同点の7回裏2死三塁、中森が“クローザー”としてマウンドに立った。八戸学院光星の2番島袋翔斗(3年)の2球目、内角のボールが151キロ。フルカウントから再び151キロ直球で一邪飛にねじ伏せた。

8回表に暴投で1点を勝ち越すと、同裏の無死二塁は直球勝負の2奪三振などで切り抜けた。最終回も味方のエラーで同点の二塁走者を背負ったが、最後の打者武岡龍世(3年)を149キロ直球で右飛に打ち取った。

気迫の37球。「絶対に抑えたろうと。昨年は僕が投げて負けてますから」。昨夏の甲子園1回戦、延長10回8-9で敗れた相手に、力勝負のリベンジだった。

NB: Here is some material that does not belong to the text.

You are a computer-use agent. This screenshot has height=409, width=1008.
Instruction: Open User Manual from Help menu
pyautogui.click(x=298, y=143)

中森は11日の花咲徳栄戦を135球、3失点完投。16日の宇部鴻城戦は温存された。この日は中6日で先発と思われたが、杉戸理斗、溝尾海陸(いずれも3年)に次ぐ3番手。狭間善徳監督(55)は「いくにしても2~3イニングのつもりでした。今の中森の体力じゃ無理です」と言い、中森投入のタイミングを「あそこはもう1点もやれなかったので」と説明した。日本一を狙うため、残り3試合を踏まえた“逆算の方程式”こそ、中森を最大限生かすクローザー構想だった。

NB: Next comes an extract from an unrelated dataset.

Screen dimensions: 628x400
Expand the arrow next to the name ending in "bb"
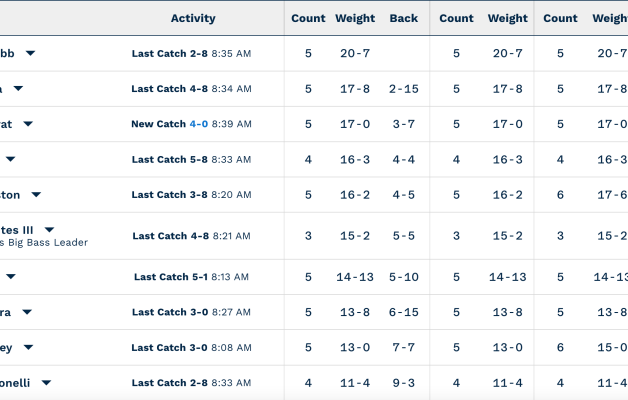[31, 54]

自己最速を2キロ更新する151キロに、中森は「150キロの球を投げるのは子どもの頃からの夢だったんで」と喜んだ。17日は宿舎で星稜・奥川の14回、23奪三振完投をテレビ観戦した。「力投じゃなかった。うまいと思った。14回で160球ぐらいでしょ? 打者に合わせて、省エネじゃないけど、メリハリをつけて。僕もああいうメリハリの効いた投球をしたいです」。準決勝に勝てば、決勝で投げ合う可能性がある。「興味? とてもあります。あの球を実際に見てみたい」。投げ勝ちたいか? と問われると「将来的には…。現時点ではまだ全然(勝負にならない)」と苦笑いしたが、甲子園はきっと豪腕対決を待っている。